12-09-2017 , 10:40 PM
100x on Mayweather would have been good
12-09-2017 , 10:45 PM
Quote:
Originally Posted by ibavly
100x on Mayweather would have been good
It was probably the best bet of a lifetime, but there was some small chance that Mayweather pulled a hammy climbing into the ring.
12-10-2017 , 12:39 AM
Quote:
Originally Posted by ToothSayer
Right, but imagine you could just "get over it" and trade appropriately while taking larger size? You would crush the people who trade appropriately taking smaller size. Is this really such a hard thing to do?

Your position here is that doubling or more your EV is -EV. That's an extraodrinary leak...if you can work around even a part of the source of that leak, you're gonna do a lot better. Compounded it leaves the other strategies in the dust.
I'm not really talking about smaller or larger, more so consistency. My main problem is with people who are varying size wildly based on untested theories. Trading big is fine and probably optimal if you do so consistently. But if you trade big consistently, then you're just trading your normal size.

Quote:
Originally Posted by BrianTheMick2
For ****s and giggles, I calculated the (in sample statistics used from 1/1/2005 to 3/3/2017) Kelly for the strategy my son found over Thanksgiving Break. Since this was a ridiculous exercise, I didn't take into account trading costs or interest rates. Kelly says 397% is the optimal bet size.
Yes, kelly is just absolute potato when you plug in stats from most any trading system
12-10-2017 , 12:46 AM
Quote:
Originally Posted by BrianTheMick2
I can't imagine that I could find an actual financial trade that I was confident enough to put 100x my normal bet-size in, even with some high-grade pharmaceutical aids custom-designed to eliminate the relationship between my confidence and reality.
Some guy who's in the early stages of filing for a patent in a field you're intimately familiar with has a weak understanding of how to value it and is terrible at communicating his idea. It could happen. It just will basically never happen via reading annual reports and articles on the internet.

Quote:
That probably also describes the worst traders. Err, ex-traders.

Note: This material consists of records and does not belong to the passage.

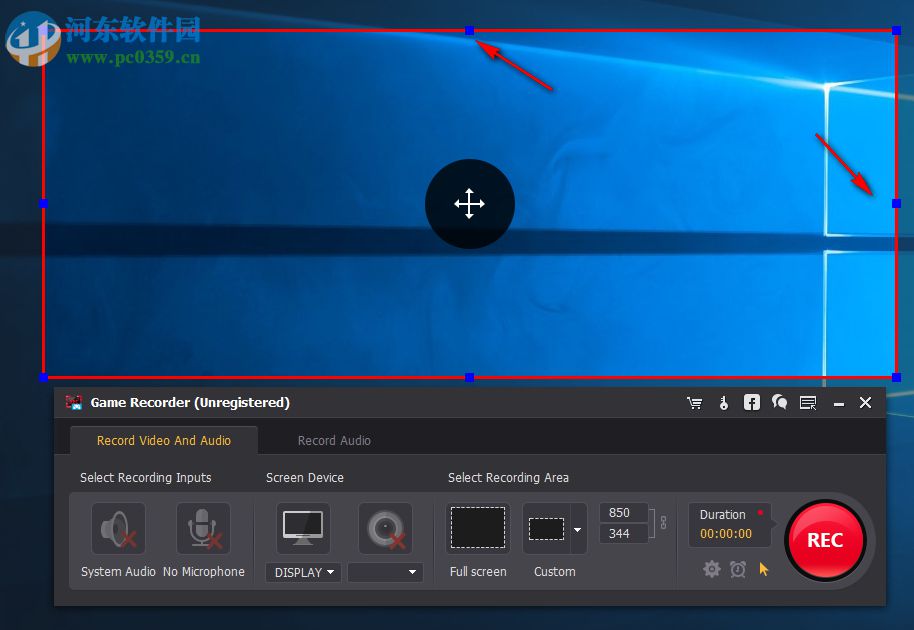
Task: Open the task scheduler alarm icon
Action: pyautogui.click(x=738, y=569)
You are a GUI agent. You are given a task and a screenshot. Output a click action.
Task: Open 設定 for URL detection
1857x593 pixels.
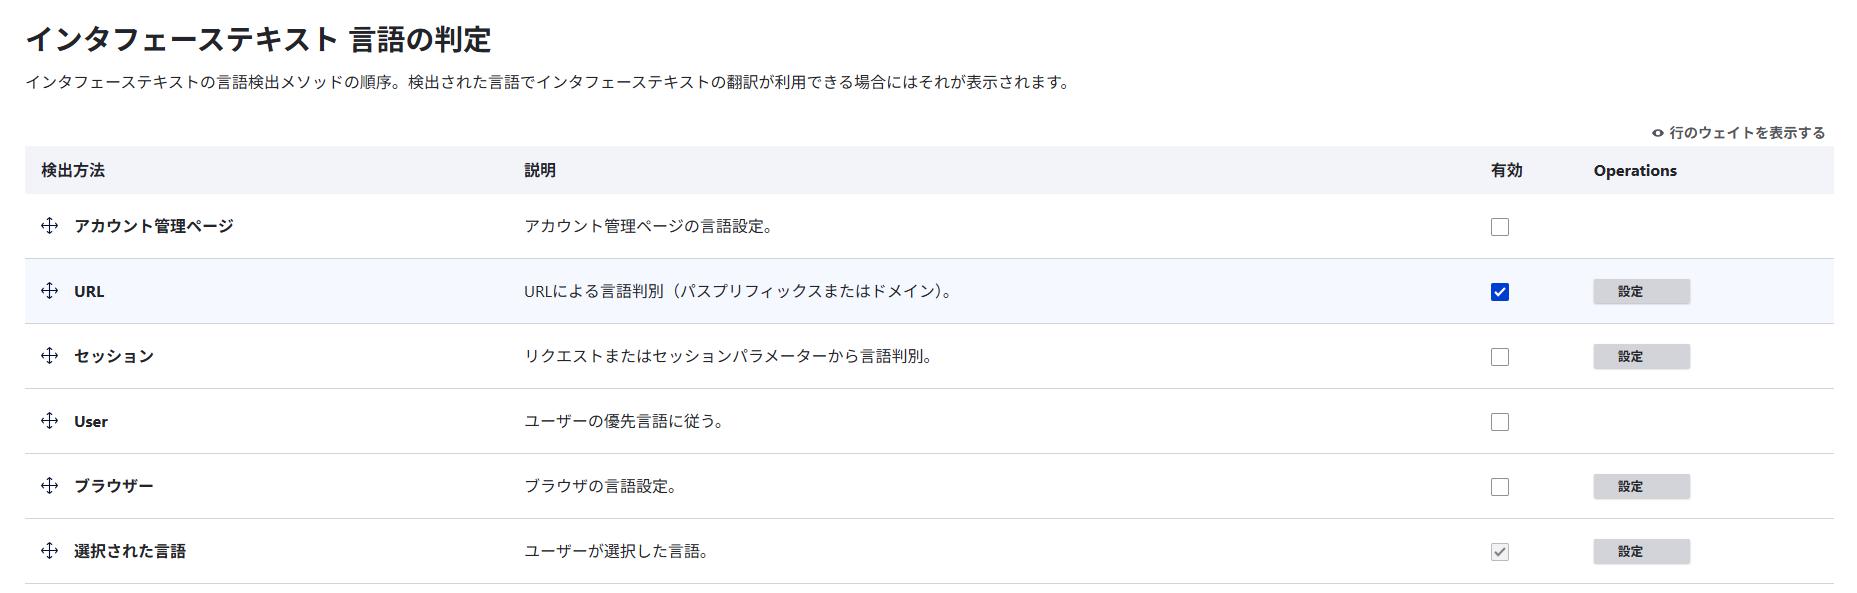1641,292
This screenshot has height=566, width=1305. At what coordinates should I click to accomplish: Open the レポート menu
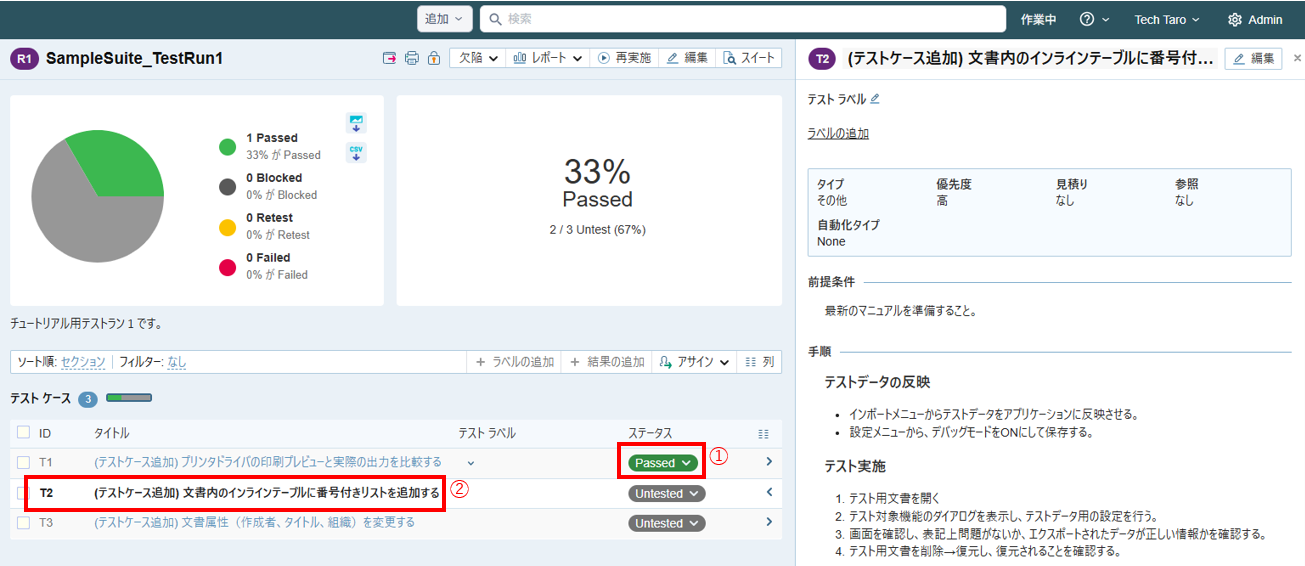point(547,58)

If someone had been trading for a long time and consistently took small position presumably due to lack of confidence in their edge, if they one day went balls deep in a company, i would be inclined to believe that there was some substance to it - and expect it to be pretty unlikely that the position carried the potential for financial ruin.

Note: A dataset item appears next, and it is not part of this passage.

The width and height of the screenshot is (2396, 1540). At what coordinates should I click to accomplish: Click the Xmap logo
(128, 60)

The worst traders are probably going to be throwing hail marys from day 1.
12-10-2017 , 01:15 AM
Quote:
Originally Posted by jb514
I'm not really talking about smaller or larger, more so consistency. My main problem is with people who are varying size wildly based on untested theories. Trading big is fine and probably optimal if you do so consistently. But if you trade big consistently, then you're just trading your normal size.
You mean untested theories about the size of their edge, or theories about hedging for risk?

Betting the same size for large edges as for small is a pretty clear mistake.
12-10-2017 , 01:18 AM
abbadabadu, he means ev divided by expected variance.
12-10-2017 , 01:39 AM
Quote:
Originally Posted by jb514
I'm not really talking about smaller or larger, more so consistency. My main problem is with people who are varying size wildly based on untested theories. Trading big is fine and probably optimal if you do so consistently. But if you trade big consistently, then you're just trading your normal size.
Do you consider it possible that risk is somewhat discernible, and can vary by trade?

Do you bet the same on your merger arbs as you do on your short pump and dump nano cap bio?